= What is needed =
Reproduce the movie review starting at "The idea of" and ending at "up a sequel.", swapping "demon" for "ghost".
=== Text section ===
Countdown is a movie, released on Oct. 25, about an app that counts down to your death. If that didn’t make you roll your eyes, the rest of the explanation will. What is it about Hollywood and making technology evil? Yes, social media is distracting. Children like playing on their iPads, and you have to reveal your location, sometimes. I get that, and no, it isn’t perfect, but the 2000s have been filled with so many awful tech-horror movies that it has created a new genre. I, for one, can’t stand it.

Countdown is the newest movie in this genre. I’m not just picking on this movie because I’m a 21-year-old who uses his phone. It’s really just a bad movie, one of those where you REALLY regret paying $14 to see it. The movie centers around people trying to avoid dying, which is already from another good horror movie idea like Final Destination

The idea of the movie is fun, honestly. Horror movies thrive off of the fact that anyone can die at any time. Countdown removes that from the usual equation by literally counting down the seconds. If you try to avoid fate, a demon kills you instead of the natural cause. Unfortunately, it is still a lackluster horror movie, where the actors aren’t great, the dialogue is just bad and of course, they never really kill the murderer, find out who was behind it or solve the puzzle because at the very end, before the credits roll, they set up a sequel.

Technology isn’t scary. It can be dangerous, like everything, if you don’t know how to use it or use it too much. This genre paints the picture that if you are touching a smartphone, you will be killed.
=== Information supplied ===
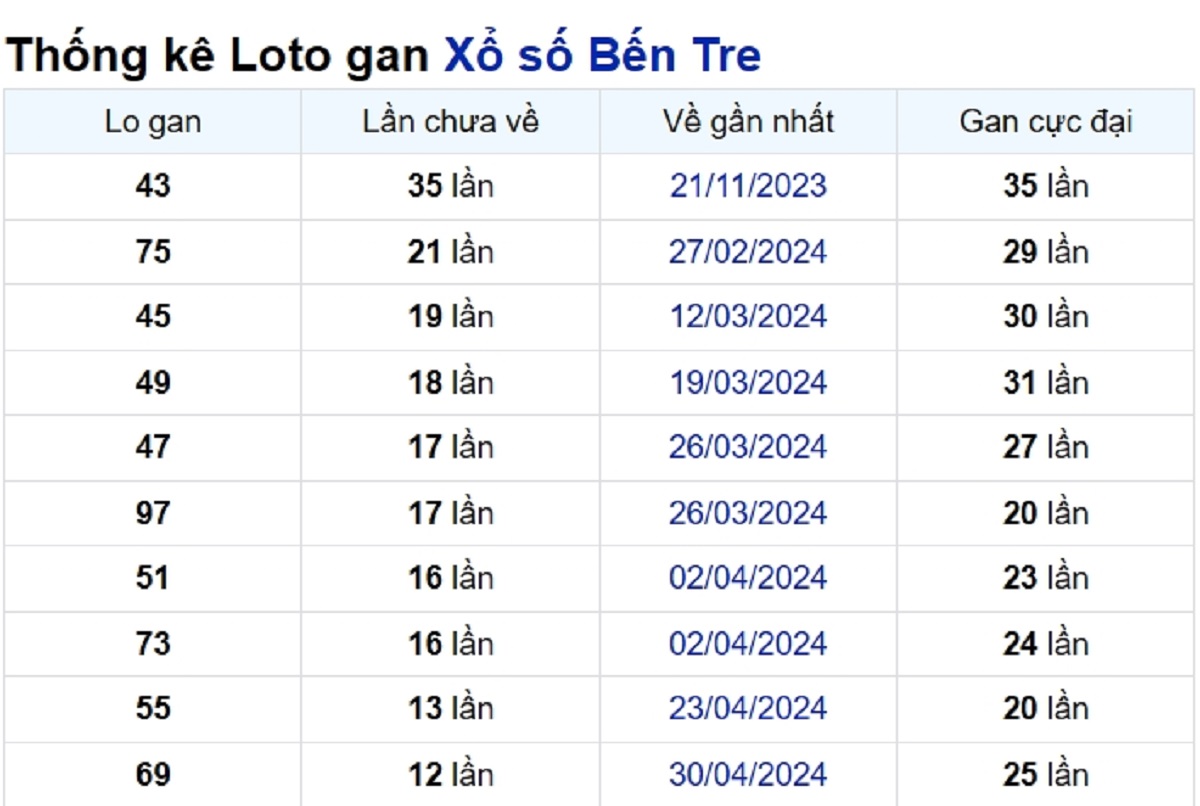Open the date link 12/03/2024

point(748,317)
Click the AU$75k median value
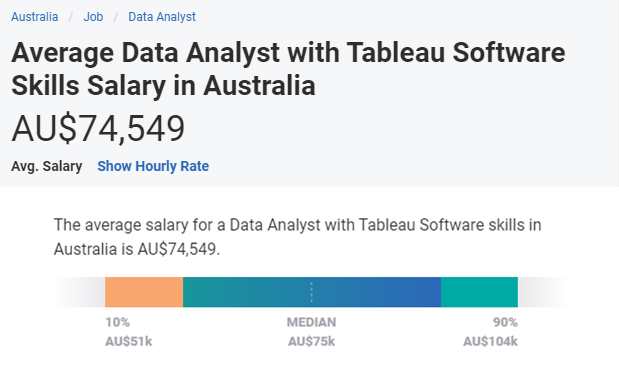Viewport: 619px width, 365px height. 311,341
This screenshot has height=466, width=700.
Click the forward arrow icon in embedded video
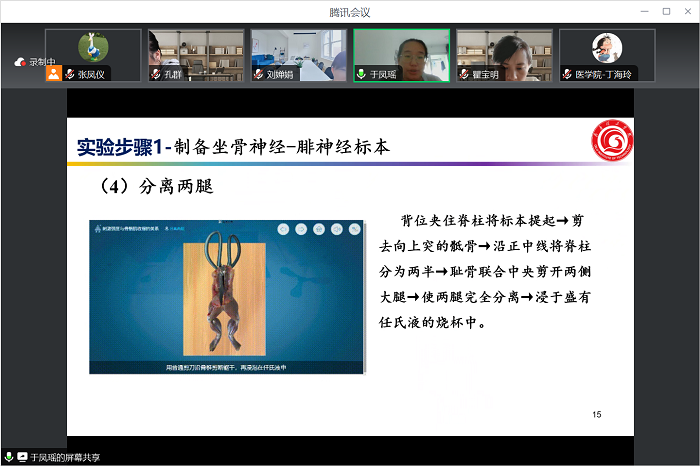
===
= Answer to the problem =
The idea of the movie is fun, honestly. Horror movies thrive off of the fact that anyone can die at any time. Countdown removes that from the usual equation by literally counting down the seconds. If you try to avoid fate, a ghost kills you instead of the natural cause. Unfortunately, it is still a lackluster horror movie, where the actors aren’t great, the dialogue is just bad and of course, they never really kill the murderer, find out who was behind it or solve the puzzle because at the very end, before the credits roll, they set up a sequel.